Advocacy Alert: Submit Your Feedback on DCLA’s 5-Year Accessibility Plan
Tuesday, February 13, 2024
Advocacy Alert: Submit Your Feedback on DCLA’s 5-Year Accessibility Plan
Help Shape DCLA’s Five-Year Accessibility Plan
Share Your Feedback
The NYC Department of Cultural Affairs (DCLA) has released a draft proposal of their five-year accessibility plan outlining past, present, and future initiatives aimed at fostering a more inclusive workplace and cultural sector for people with disabilities. DCLA is now inviting feedback from the public as they finalize the plan over the next several months.
What this means
Last year, the NYC Council passed an amendment to the administrative code of the city, Local Law 12 of 2023, requiring every city agency to develop and implement a plan that includes the steps it is currently taking and will be taking over the next five years to ensure that their workplace, services, programs, and activities are accessible to, accommodating, and inclusive of persons with disabilities. The plans must address the five areas:
• Digital Access
• Physical Access
• Effective Communications
• Workplace Inclusion
• Programmatic Access
Developed in collaboration with advocates, staff, and leaders, with ongoing input expected from the disability community and the public, DCLA’s plan aims to build on the CreateNYC Cultural Plan emphasizing:
• the reinforcement of internal support networks with mandated training, accommodation procedures, and employee resource groups
• meeting Web Content Accessibility Guidelines (WCAG) 2.1 Level AA for its digital platforms and user testing
• guidance on public inclusion for online meetings
• expanded outreach for grant selection panels
• increased inclusion in public art projects
• a clear grievance procedure for members of the public alleging discrimination based on disability
What you can do
Review DCLA’s plan and submit your comments by the deadline on February 16, 2024. Comments can be submitted via email, online or mail.

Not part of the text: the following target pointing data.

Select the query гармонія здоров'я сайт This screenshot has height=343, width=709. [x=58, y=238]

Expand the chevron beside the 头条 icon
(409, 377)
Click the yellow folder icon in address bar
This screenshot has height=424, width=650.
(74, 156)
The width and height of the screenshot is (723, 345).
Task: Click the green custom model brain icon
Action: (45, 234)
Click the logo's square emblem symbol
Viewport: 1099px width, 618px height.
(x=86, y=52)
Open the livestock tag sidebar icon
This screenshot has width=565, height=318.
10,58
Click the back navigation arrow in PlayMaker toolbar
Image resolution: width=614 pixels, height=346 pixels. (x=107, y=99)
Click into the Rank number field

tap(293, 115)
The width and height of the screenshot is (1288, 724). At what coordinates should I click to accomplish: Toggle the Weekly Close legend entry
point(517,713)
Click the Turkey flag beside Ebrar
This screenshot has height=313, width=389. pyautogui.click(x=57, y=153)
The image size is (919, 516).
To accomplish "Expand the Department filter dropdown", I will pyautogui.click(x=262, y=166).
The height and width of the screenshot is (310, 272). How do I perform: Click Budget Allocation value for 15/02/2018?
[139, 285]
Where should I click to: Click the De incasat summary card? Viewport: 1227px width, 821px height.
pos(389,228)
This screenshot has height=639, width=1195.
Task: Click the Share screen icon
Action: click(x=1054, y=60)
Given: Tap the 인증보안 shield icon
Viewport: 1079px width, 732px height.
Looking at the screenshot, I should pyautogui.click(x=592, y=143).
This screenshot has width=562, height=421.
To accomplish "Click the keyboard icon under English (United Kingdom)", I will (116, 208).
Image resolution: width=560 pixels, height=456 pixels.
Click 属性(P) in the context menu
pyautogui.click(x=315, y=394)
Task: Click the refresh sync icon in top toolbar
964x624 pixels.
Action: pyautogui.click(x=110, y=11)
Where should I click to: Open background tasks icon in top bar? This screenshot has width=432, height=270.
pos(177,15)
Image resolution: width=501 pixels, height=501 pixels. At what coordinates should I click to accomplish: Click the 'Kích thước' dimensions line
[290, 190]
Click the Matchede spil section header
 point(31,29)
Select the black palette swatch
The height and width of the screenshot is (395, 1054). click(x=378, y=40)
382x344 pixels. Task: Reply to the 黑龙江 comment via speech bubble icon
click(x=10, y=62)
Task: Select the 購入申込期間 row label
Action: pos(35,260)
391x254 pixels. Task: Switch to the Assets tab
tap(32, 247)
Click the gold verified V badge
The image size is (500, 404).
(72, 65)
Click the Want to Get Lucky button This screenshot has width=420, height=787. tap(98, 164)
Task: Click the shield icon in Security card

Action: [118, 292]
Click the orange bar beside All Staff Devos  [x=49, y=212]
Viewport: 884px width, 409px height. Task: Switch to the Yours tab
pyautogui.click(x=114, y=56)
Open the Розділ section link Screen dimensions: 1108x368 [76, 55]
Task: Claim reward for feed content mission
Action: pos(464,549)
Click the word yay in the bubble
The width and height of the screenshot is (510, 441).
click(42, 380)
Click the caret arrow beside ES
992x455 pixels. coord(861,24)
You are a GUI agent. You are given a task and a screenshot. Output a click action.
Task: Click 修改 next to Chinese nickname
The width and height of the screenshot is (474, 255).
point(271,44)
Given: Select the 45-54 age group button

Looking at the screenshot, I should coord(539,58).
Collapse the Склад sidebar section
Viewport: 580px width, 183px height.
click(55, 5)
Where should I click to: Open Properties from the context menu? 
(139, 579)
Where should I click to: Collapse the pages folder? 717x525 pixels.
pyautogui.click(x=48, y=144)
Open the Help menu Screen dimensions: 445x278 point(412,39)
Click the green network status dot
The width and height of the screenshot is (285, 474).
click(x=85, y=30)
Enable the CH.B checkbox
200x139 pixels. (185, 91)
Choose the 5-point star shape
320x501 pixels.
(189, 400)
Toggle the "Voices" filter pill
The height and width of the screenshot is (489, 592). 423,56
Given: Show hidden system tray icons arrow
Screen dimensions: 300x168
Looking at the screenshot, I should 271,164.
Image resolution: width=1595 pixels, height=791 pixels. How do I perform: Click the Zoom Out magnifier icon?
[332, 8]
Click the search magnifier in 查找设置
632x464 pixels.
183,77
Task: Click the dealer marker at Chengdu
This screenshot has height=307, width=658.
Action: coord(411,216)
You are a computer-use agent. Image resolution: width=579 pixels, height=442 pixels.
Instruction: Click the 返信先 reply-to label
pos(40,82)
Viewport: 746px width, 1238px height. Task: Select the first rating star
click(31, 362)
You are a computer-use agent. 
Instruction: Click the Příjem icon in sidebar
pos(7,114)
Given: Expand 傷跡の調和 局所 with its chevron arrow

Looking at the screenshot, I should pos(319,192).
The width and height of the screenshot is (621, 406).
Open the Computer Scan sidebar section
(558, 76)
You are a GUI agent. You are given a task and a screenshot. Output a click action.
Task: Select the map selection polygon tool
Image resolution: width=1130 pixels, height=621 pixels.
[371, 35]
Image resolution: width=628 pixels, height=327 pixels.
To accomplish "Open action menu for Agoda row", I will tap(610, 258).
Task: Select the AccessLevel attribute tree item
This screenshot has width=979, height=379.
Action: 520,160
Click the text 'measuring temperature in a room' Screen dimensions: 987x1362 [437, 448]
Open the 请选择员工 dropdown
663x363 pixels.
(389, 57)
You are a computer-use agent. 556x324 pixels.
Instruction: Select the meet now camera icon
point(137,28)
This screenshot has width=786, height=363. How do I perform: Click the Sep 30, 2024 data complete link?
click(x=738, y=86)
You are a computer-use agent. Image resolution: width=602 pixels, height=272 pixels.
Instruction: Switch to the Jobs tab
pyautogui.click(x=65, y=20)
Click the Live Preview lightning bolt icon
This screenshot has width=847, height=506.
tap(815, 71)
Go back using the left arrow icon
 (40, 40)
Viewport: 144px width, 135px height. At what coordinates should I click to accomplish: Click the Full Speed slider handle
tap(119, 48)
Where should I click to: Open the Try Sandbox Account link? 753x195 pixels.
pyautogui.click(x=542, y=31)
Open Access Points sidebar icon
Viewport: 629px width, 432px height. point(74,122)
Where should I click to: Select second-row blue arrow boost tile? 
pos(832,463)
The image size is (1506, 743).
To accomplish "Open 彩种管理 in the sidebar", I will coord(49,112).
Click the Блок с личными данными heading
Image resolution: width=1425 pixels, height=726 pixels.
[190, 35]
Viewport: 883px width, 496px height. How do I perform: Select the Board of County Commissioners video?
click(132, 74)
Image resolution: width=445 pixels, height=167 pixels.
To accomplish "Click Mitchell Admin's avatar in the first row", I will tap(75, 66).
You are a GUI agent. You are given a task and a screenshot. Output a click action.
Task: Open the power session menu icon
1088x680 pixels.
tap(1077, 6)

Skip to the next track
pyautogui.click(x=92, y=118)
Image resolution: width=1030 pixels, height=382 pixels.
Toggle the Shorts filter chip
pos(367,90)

FOR FURTHER CONSIDERATION:
Kevin Gotkin of Crip News has called for further community response, noting the lack of specificity in the DCLA’s plan, and how much of this work around accessibility in NYC government was developed and advanced by disabled artists and organizers. Gotkin has drafted a template for folks to submit a public comment calling on DCLA to:
- Support disabled people to lead
- Make disability-affirmative employment real
- Be transparent about capacity
- Prepare the next administration
- Strengthen the Cultural Development Fund review process
Join in leaving a public comment on the draft plan to amplify these asks.